### [Aim of the task]
Starting at the line that contains "The height and" and ending at the final line of the entries below, write out each line exactly as it appears, but omit the pictures.
---------- Provided entries
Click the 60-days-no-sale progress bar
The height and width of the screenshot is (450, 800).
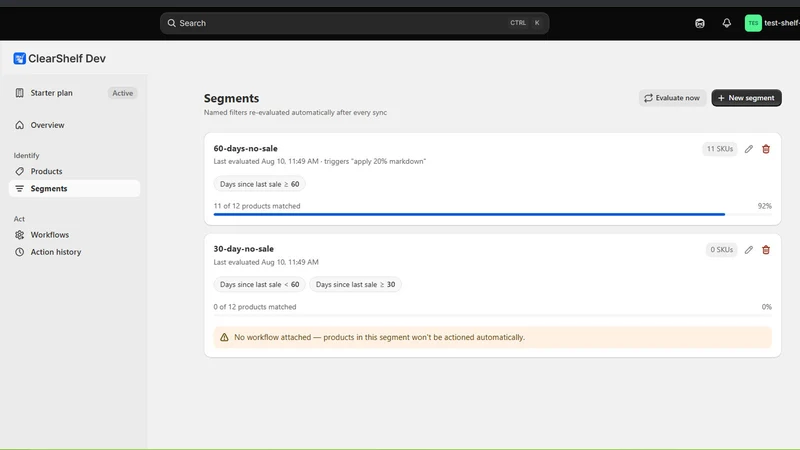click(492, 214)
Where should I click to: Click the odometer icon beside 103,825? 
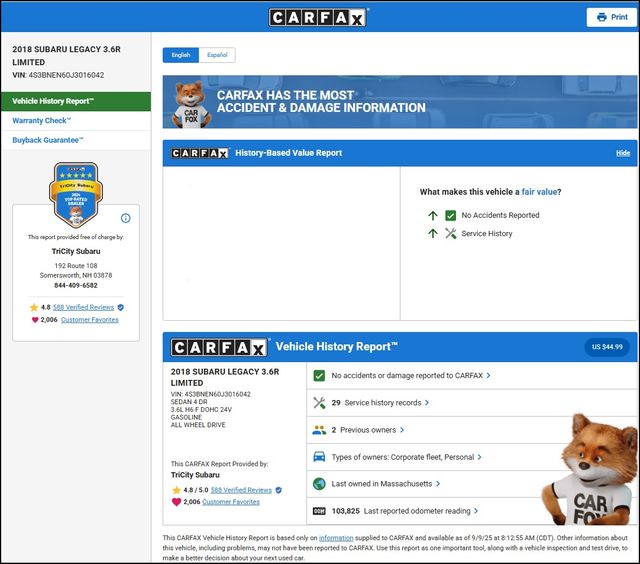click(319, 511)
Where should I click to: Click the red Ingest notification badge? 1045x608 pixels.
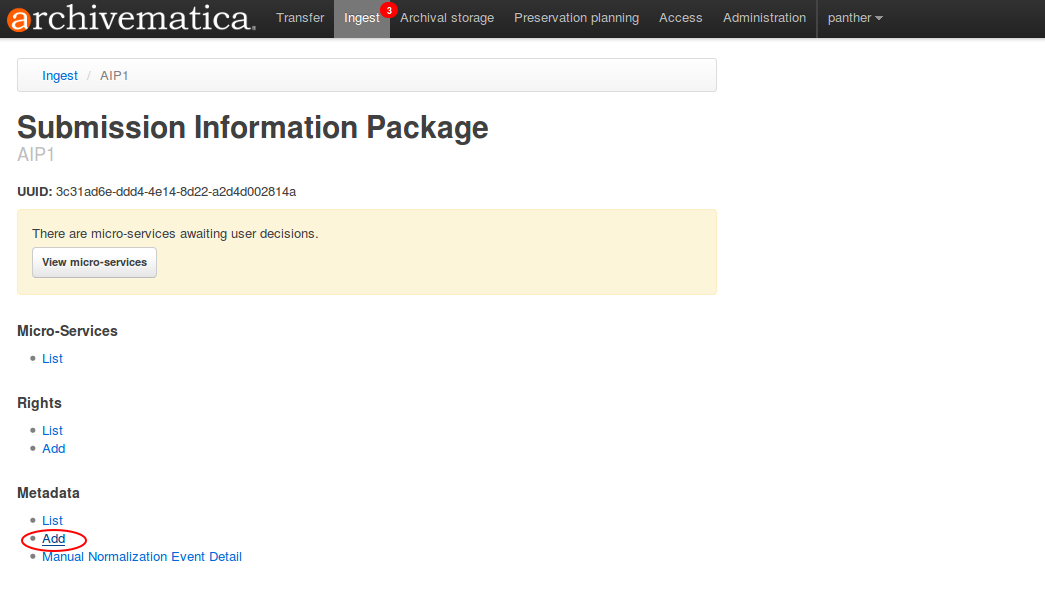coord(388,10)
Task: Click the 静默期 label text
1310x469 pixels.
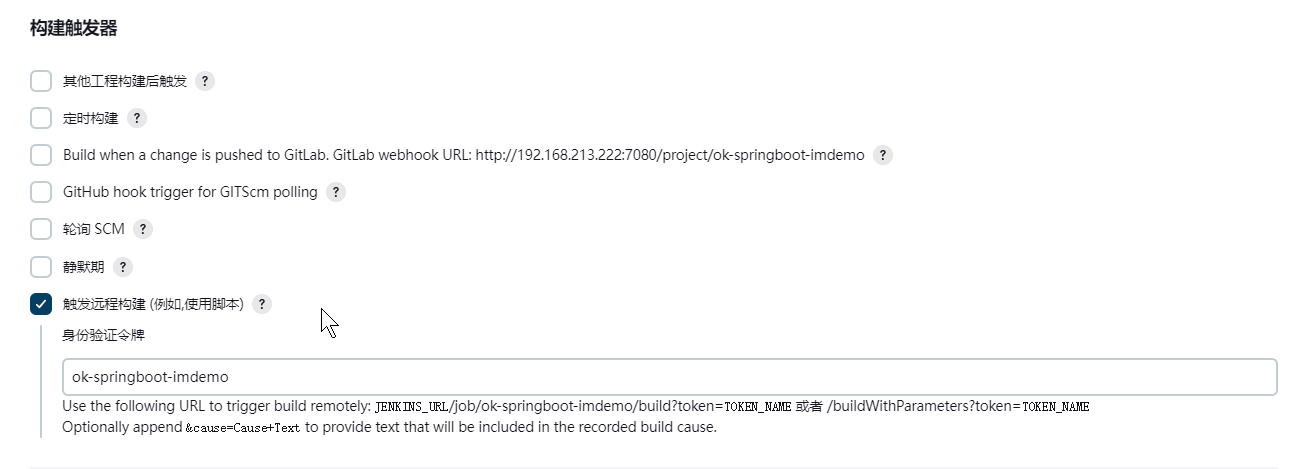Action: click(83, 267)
--------------------
### [Answer to this task]
The height and width of the screenshot is (450, 800).
click(492, 214)
Where should I click to: Click the odometer icon beside 103,825? 
click(319, 511)
Where should I click to: Click the red Ingest notification badge? 1045x608 pixels.
coord(388,10)
Task: Click the 静默期 label text
1310x469 pixels.
Action: click(83, 267)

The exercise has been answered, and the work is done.